Red-light perception and red-shifted chlorophylls: evolutionary consequences. The importance of red light is highlighted by the diversity of photoreceptors and the potential enhanced photosynthetic efficiency by using red-shifted chlorophylls. Elucidating photoregulatory mechanism driven by red/far-red light will allow us to understand the formation and evolutionary significance of red-shifted chlorophylls.
Light is both an energy source and a deliverer of environmental information. There are two kinds of photopigment-binding protein complexes in photosynthetic organisms: one to absorb and convert sunlight as the energy source, and another to sense sunlight as an environmental information carrier. Different photosynthetic pigments allow the organism to use a wider spectral region of sunlight. The discovery of red-shifted chlorophylls in two cyanobacteria has expanded how photosynthetic organisms take advantage of red-shifted chlorophylls (Chl d and Chl f) to extend their spectral absorption (Chen et al. 2010; Chen and Blankenship 2011). The unique ecological niche where organisms that use red-shifted chlorophylls (Chl d and Chl f) were found (Kuhl et al. 2005; Chen et al 2010; Mohr et al. 2010; Behrendt et al. 2011; Larkum et al. 2012) raises a number of interesting questions. How do these cyanobacteria produce red-shifted chlorophylls? What kind of photoregulatory mechanisms do these cyanobacteria use to sense light conditions? Is far-red light necessary for the formation of the red-shifted chlorophylls?
The project will focus on identify the red-light perception molecules and their relationship with chlorophyll modification. The project will involve using sequence analysis (bioinformatic comparisons), PCR/RT-PCR, protein isolation, SDSPAGE and proteomic analyses.
• Current PhD/Hons topics being undertaken at the location or with the supervisors
Three PhD Projects are being undertaken in A/Prof Chen’s laboratory.
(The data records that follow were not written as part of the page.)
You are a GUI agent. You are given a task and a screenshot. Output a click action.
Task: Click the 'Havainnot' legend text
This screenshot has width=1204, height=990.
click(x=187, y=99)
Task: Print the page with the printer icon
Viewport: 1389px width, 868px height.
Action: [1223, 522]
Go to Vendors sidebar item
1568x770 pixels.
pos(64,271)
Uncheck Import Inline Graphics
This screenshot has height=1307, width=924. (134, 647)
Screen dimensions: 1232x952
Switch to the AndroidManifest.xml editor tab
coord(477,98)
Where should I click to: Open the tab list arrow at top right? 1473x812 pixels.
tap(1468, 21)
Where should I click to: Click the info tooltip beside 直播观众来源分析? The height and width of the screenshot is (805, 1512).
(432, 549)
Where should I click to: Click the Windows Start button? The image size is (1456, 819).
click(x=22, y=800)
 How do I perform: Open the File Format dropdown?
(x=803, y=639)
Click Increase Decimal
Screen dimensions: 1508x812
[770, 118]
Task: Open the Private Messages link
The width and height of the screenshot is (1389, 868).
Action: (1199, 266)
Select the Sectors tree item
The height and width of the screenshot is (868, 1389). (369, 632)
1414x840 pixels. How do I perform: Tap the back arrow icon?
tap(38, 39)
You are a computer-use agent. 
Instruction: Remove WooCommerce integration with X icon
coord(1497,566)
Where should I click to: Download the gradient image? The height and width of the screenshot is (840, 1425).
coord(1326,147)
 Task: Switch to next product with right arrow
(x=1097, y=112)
1. Light-harvesting systems in Chromera velia
2. Function of antenna systems in a newly isolated cyanobacterium containing chlorophyll f
3. Global protein analysis of cyanobacterium Acaryochloris marina under various oxygen-stressed conditions.
• Is the opportunity also available for Honours students?
Yes, one-year potential projects are available for honours students. Details please contact A/Prof Min Chen (email@example.com)
• Techniques, methodologies, research approaches, technologies, etc., employed by the project - e.g., electron microscopy, textual analysis, etc.
Pigment and pigment-bound protein analyses are performed by using a spectrophotometer, fluorescence photometer and other molecular spectral analysis methods.
General protein isolation and characteristic methods, such as electrophoresis (SDS-PAGE, IEF, Western Blotting, Native electrophoresis, 2-D gel, peptide mass finger printing and other proteomic analysis.
Chromatographic anaylsis such as HPLC (high-performance liquid chromatography), FPLC (Fast protein liquid chromatography), gel filtration and ion-exchanging columns for proteins and protein-complexes purification.
DNA, RNA isolation, PCR (DNA as templates) and RT-PCR (RNA as templates), Gene transformation and functional studies in vitro.
General biochemical and molecular biological experiences are required for potential students who want to study inthe laboratory. Hons A or similar experiences is required.
• Scholarships/funding available
ARC Centre of Excellent for Translational Photosynthesis (2014-2020)
Biosynthesis of chlorophylls (ARC Future Fellow, 2013-2016)
ARC Discovery Project (2012-2014)
HDR Inherent Requirements
In addition to the academic requirements set out in the Science Postgraduate Handbook, you may be required to satisfy a number of inherent requirements to complete this degree. Example of inherent requirement may include:
- Confidential disclosure and registration of a disability that may hinder your performance in your degree;
- Confidential disclosure of a pre-existing or current medical condition that may hinder your performance in your degree (e.g. heart disease, pace-maker, significant immune suppression, diabetes, vertigo, etc.);
- Ability to perform independently and/or with minimal supervision;
- Ability to undertake certain physical tasks (e.g. heavy lifting);
- Ability to undertake observatory, sensory and communication tasks;
- Ability to spend time at remote sites (e.g. One Tree Island, Narrabri and Camden);
- Ability to work in confined spaces or at heights;
- Ability to operate heavy machinery (e.g. farming equipment);
- Hold or acquire an Australian driver’s licence;
- Hold a current scuba diving license;
- Hold a current Working with Children Check;
- Meet initial and ongoing immunisation requirements (e.g. Q-Fever, Vaccinia virus, Hepatitis, etc.)
You must consult with your nominated supervisor regarding any identified inherent requirements before completing your application.